Top of Data for the task
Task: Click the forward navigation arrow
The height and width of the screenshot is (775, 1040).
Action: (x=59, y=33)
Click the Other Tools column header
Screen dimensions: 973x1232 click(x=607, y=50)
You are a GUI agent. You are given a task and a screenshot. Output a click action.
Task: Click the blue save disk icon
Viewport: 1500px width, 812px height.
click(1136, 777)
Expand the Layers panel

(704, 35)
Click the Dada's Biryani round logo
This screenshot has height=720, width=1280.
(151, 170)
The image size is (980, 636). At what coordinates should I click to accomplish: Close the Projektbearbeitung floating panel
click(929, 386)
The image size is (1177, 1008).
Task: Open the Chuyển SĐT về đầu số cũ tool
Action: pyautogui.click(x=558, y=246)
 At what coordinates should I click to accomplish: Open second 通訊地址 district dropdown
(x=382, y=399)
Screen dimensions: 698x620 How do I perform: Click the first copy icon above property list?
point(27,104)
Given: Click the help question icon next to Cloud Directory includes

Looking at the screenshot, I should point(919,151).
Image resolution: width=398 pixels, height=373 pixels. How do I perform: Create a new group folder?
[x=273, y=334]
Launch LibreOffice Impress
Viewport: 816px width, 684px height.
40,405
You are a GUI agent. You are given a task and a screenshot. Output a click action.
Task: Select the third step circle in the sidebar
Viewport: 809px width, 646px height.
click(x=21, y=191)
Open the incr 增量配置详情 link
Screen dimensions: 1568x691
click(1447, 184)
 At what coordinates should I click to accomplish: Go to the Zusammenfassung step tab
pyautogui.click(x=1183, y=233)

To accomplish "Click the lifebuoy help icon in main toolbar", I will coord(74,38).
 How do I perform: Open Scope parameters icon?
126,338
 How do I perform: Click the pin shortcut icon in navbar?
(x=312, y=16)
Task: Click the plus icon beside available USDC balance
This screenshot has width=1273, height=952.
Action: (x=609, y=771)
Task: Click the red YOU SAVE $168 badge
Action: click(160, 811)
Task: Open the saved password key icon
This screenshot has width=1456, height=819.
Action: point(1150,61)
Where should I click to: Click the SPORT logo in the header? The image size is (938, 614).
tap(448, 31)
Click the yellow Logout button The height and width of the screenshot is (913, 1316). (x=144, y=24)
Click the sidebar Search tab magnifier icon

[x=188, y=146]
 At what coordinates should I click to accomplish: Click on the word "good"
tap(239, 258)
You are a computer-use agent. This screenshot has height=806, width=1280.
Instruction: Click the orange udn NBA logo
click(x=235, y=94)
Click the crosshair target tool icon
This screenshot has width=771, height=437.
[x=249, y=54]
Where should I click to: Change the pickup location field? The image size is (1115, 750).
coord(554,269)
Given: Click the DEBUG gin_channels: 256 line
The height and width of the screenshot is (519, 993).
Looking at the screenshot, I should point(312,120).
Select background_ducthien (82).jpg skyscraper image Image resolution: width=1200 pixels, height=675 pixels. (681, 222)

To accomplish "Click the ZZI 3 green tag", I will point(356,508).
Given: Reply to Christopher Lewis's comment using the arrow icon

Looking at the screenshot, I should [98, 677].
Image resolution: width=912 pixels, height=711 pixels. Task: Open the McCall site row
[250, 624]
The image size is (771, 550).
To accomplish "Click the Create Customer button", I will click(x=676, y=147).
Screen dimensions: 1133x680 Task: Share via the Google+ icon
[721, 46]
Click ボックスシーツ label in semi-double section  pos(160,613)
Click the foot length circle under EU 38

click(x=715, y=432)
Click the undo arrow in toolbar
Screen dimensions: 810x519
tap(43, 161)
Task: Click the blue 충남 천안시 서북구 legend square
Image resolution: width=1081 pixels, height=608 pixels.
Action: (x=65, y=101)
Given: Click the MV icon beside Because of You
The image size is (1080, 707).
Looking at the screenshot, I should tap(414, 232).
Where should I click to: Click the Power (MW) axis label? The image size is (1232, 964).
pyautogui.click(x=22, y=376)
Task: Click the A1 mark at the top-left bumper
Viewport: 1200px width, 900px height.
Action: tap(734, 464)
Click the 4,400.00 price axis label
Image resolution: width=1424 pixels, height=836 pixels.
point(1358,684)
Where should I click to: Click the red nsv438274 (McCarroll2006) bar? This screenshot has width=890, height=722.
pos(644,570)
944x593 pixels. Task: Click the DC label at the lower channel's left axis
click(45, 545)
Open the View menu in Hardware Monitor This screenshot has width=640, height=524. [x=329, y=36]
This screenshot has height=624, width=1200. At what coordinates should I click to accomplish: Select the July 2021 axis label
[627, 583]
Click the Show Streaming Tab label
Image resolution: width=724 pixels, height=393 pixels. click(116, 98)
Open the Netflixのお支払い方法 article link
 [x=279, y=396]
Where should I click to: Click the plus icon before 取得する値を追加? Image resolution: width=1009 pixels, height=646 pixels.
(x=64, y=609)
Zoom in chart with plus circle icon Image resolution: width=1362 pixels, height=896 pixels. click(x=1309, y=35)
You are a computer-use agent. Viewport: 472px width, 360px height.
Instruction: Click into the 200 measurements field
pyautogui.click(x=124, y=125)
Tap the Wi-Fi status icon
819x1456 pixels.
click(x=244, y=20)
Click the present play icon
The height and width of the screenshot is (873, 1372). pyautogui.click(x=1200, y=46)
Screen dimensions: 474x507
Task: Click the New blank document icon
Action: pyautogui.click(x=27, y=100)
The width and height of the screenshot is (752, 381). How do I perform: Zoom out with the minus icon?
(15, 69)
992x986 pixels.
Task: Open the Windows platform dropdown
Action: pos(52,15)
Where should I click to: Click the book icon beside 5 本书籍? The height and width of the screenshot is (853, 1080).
Bottom of Data for the task
▶ _Exercise goal_: Reproduce each line above exactly.

▶ _Your response_:
Task: Click the forward navigation arrow
The height and width of the screenshot is (775, 1040).
Action: (x=59, y=33)
Click the Other Tools column header
Screen dimensions: 973x1232 click(x=607, y=50)
You are a GUI agent. You are given a task and a screenshot. Output a click action.
Task: Click the blue save disk icon
Viewport: 1500px width, 812px height.
click(1136, 777)
Expand the Layers panel

(704, 35)
Click the Dada's Biryani round logo
This screenshot has height=720, width=1280.
(151, 170)
The image size is (980, 636). At what coordinates should I click to accomplish: Close the Projektbearbeitung floating panel
click(929, 386)
The image size is (1177, 1008).
Task: Open the Chuyển SĐT về đầu số cũ tool
Action: pyautogui.click(x=558, y=246)
 At what coordinates should I click to accomplish: Open second 通訊地址 district dropdown
(x=382, y=399)
Screen dimensions: 698x620 How do I perform: Click the first copy icon above property list?
point(27,104)
Given: Click the help question icon next to Cloud Directory includes

Looking at the screenshot, I should point(919,151).
Image resolution: width=398 pixels, height=373 pixels. How do I perform: Create a new group folder?
[x=273, y=334]
Launch LibreOffice Impress
Viewport: 816px width, 684px height.
40,405
You are a GUI agent. You are given a task and a screenshot. Output a click action.
Task: Select the third step circle in the sidebar
Viewport: 809px width, 646px height.
click(x=21, y=191)
Open the incr 增量配置详情 link
Screen dimensions: 1568x691
click(1447, 184)
 At what coordinates should I click to accomplish: Go to the Zusammenfassung step tab
pyautogui.click(x=1183, y=233)

To accomplish "Click the lifebuoy help icon in main toolbar", I will coord(74,38).
 How do I perform: Open Scope parameters icon?
126,338
 How do I perform: Click the pin shortcut icon in navbar?
(x=312, y=16)
Task: Click the plus icon beside available USDC balance
This screenshot has width=1273, height=952.
Action: (x=609, y=771)
Task: Click the red YOU SAVE $168 badge
Action: click(160, 811)
Task: Open the saved password key icon
This screenshot has width=1456, height=819.
Action: point(1150,61)
Where should I click to: Click the SPORT logo in the header? The image size is (938, 614).
tap(448, 31)
Click the yellow Logout button The height and width of the screenshot is (913, 1316). (x=144, y=24)
Click the sidebar Search tab magnifier icon

[x=188, y=146]
 At what coordinates should I click to accomplish: Click on the word "good"
tap(239, 258)
You are a computer-use agent. This screenshot has height=806, width=1280.
Instruction: Click the orange udn NBA logo
click(x=235, y=94)
Click the crosshair target tool icon
This screenshot has width=771, height=437.
[x=249, y=54]
Where should I click to: Change the pickup location field? The image size is (1115, 750).
coord(554,269)
Given: Click the DEBUG gin_channels: 256 line
The height and width of the screenshot is (519, 993).
Looking at the screenshot, I should point(312,120).
Select background_ducthien (82).jpg skyscraper image Image resolution: width=1200 pixels, height=675 pixels. (681, 222)

To accomplish "Click the ZZI 3 green tag", I will point(356,508).
Given: Reply to Christopher Lewis's comment using the arrow icon

Looking at the screenshot, I should [98, 677].
Image resolution: width=912 pixels, height=711 pixels. Task: Open the McCall site row
[250, 624]
The image size is (771, 550).
To accomplish "Click the Create Customer button", I will click(x=676, y=147).
Screen dimensions: 1133x680 Task: Share via the Google+ icon
[721, 46]
Click ボックスシーツ label in semi-double section  pos(160,613)
Click the foot length circle under EU 38

click(x=715, y=432)
Click the undo arrow in toolbar
Screen dimensions: 810x519
tap(43, 161)
Task: Click the blue 충남 천안시 서북구 legend square
Image resolution: width=1081 pixels, height=608 pixels.
Action: (x=65, y=101)
Given: Click the MV icon beside Because of You
The image size is (1080, 707).
Looking at the screenshot, I should tap(414, 232).
Where should I click to: Click the Power (MW) axis label? The image size is (1232, 964).
pyautogui.click(x=22, y=376)
Task: Click the A1 mark at the top-left bumper
Viewport: 1200px width, 900px height.
Action: tap(734, 464)
Click the 4,400.00 price axis label
Image resolution: width=1424 pixels, height=836 pixels.
point(1358,684)
Where should I click to: Click the red nsv438274 (McCarroll2006) bar? This screenshot has width=890, height=722.
pos(644,570)
944x593 pixels. Task: Click the DC label at the lower channel's left axis
click(45, 545)
Open the View menu in Hardware Monitor This screenshot has width=640, height=524. [x=329, y=36]
This screenshot has height=624, width=1200. At what coordinates should I click to accomplish: Select the July 2021 axis label
[627, 583]
Click the Show Streaming Tab label
Image resolution: width=724 pixels, height=393 pixels. click(116, 98)
Open the Netflixのお支払い方法 article link
 [x=279, y=396]
Where should I click to: Click the plus icon before 取得する値を追加? Image resolution: width=1009 pixels, height=646 pixels.
(x=64, y=609)
Zoom in chart with plus circle icon Image resolution: width=1362 pixels, height=896 pixels. click(x=1309, y=35)
You are a computer-use agent. Viewport: 472px width, 360px height.
Instruction: Click into the 200 measurements field
pyautogui.click(x=124, y=125)
Tap the Wi-Fi status icon
819x1456 pixels.
click(x=244, y=20)
Click the present play icon
The height and width of the screenshot is (873, 1372). pyautogui.click(x=1200, y=46)
Screen dimensions: 474x507
Task: Click the New blank document icon
Action: pyautogui.click(x=27, y=100)
The width and height of the screenshot is (752, 381). How do I perform: Zoom out with the minus icon?
(15, 69)
992x986 pixels.
Task: Open the Windows platform dropdown
Action: pos(52,15)
Where should I click to: Click the book icon beside 5 本书籍? The height and width of the screenshot is (853, 1080).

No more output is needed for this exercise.